Alerta alimentaria en América Latina
La directora para América Latina y el Caribe del Programa Mundial de Alimentos (PMA), Lena Savelli, advirtió este lunes que 16 millones de personas en la región podrían quedar expuestas a la inseguridad alimentaria por la sequía que provoca El Niño. A nivel global, las estimaciones de Naciones Unidas indican que serán 49 millones los afectados por el hambre.
Savelli realizó esta proyección durante una visita a Honduras, uno de los países más golpeados, que forma parte del Corredor Seco centroamericano. Esta franja incluye el sur de México y zonas de Guatemala, El Salvador y Nicaragua, donde la agricultura de subsistencia depende de las lluvias estacionales. En agosto, más de 100 comunidades hondureñas fueron declaradas en alerta roja por la sequía, que ya causa pérdidas parciales y totales de cultivos de maíz y frijoles.

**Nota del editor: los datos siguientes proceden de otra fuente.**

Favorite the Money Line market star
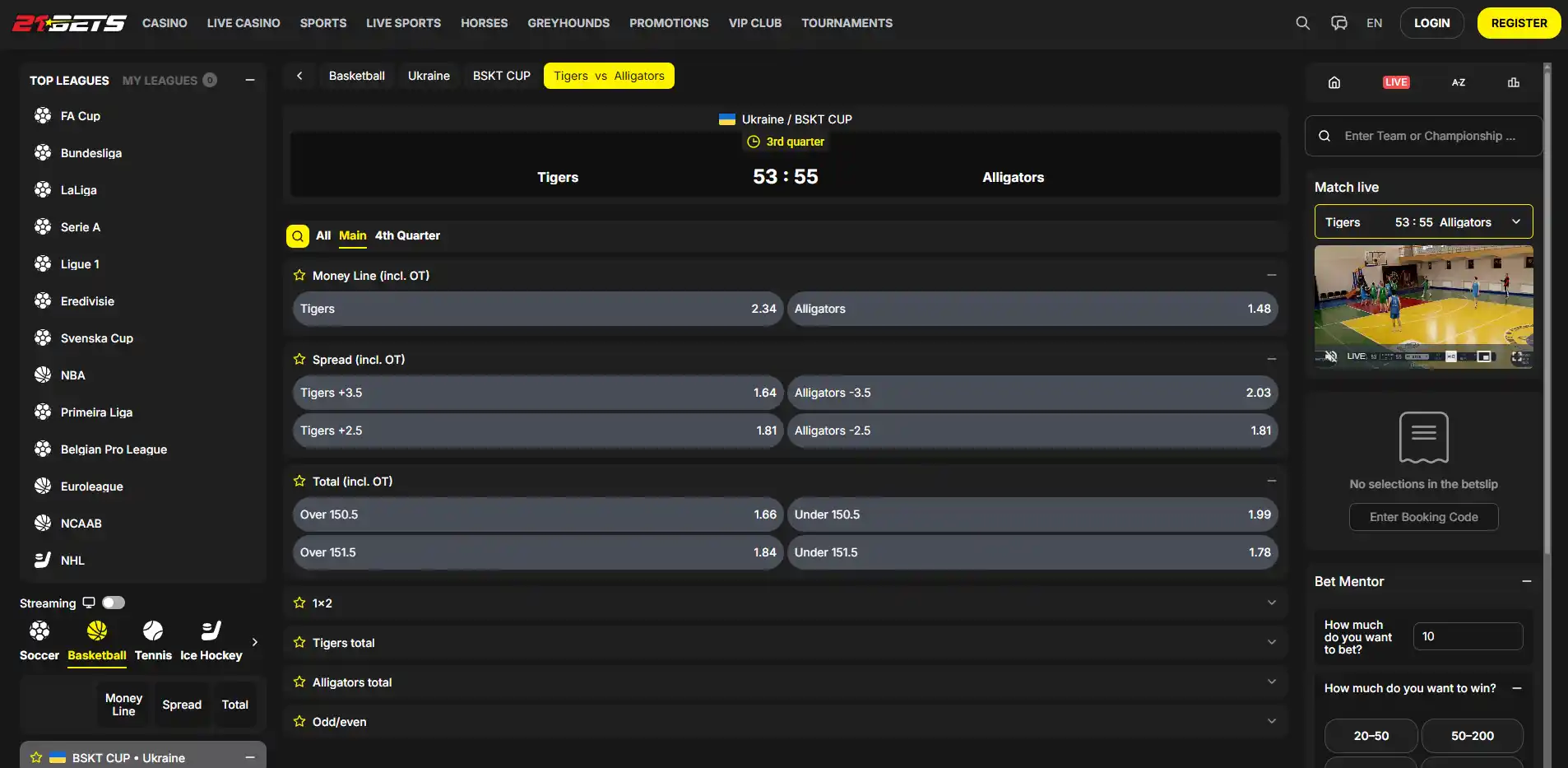The image size is (1568, 768). 299,276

Precios globales de alimentos en alza
La Organización de las Naciones Unidas para la Alimentación y la Agricultura (FAO) señaló que la amenaza de El Niño, combinada con conflictos geopolíticos como las guerras en Ucrania e Irán, está ocasionando un repunte mundial en el precio de la comida. Los cereales alcanzaron su pico máximo en tres años y el azúcar registró un hito en el último año. El Índice de Precios de la FAO promedió 133,3 puntos en agosto, el nivel más alto desde noviembre de 2022.
El economista jefe de la FAO, Maximo Torero, explicó que el aumento de los precios globales de los alimentos en agosto es una advertencia de que la prima de riesgo está regresando a los mercados. “Los choques climáticos, las tensiones geopolíticas y la logística comercial interrumpida convergen para endurecer las expectativas de oferta”, sostuvo. En Europa, el clima extremo afectó las cosechas de maíz y la producción ganadera, mientras que en India, el país más poblado del mundo, el déficit de precipitaciones de agosto se profundizaría en septiembre.
El Canal de Panamá toma medidas
El Canal de Panamá, por el que circula entre el 3% y el 5% del comercio marítimo mundial, también sufre las consecuencias de la disminución del nivel en los lagos artificiales que alimentan sus esclusas. La administración ya redujo de 36 a 32 la cantidad máxima de embarcaciones diarias e impuso restricciones al calado permitido, que pasará de 15,24 metros a 14,23 metros.
La nueva administradora del Canal, Ilya Espino de Marotta, advirtió que la situación puede empeorar a medida que se acerque el punto de mayor afectación del fenómeno. “No descartamos que en febrero o marzo haya que bajar, probablemente no a los niveles de 24 cupos diarios, pero sí pudiera tener algún impacto de 29 o algo parecido”, señaló. Esta situación podría retrasar el comercio global y aumentar los costos de flete, lo que impacta también en la economía argentina.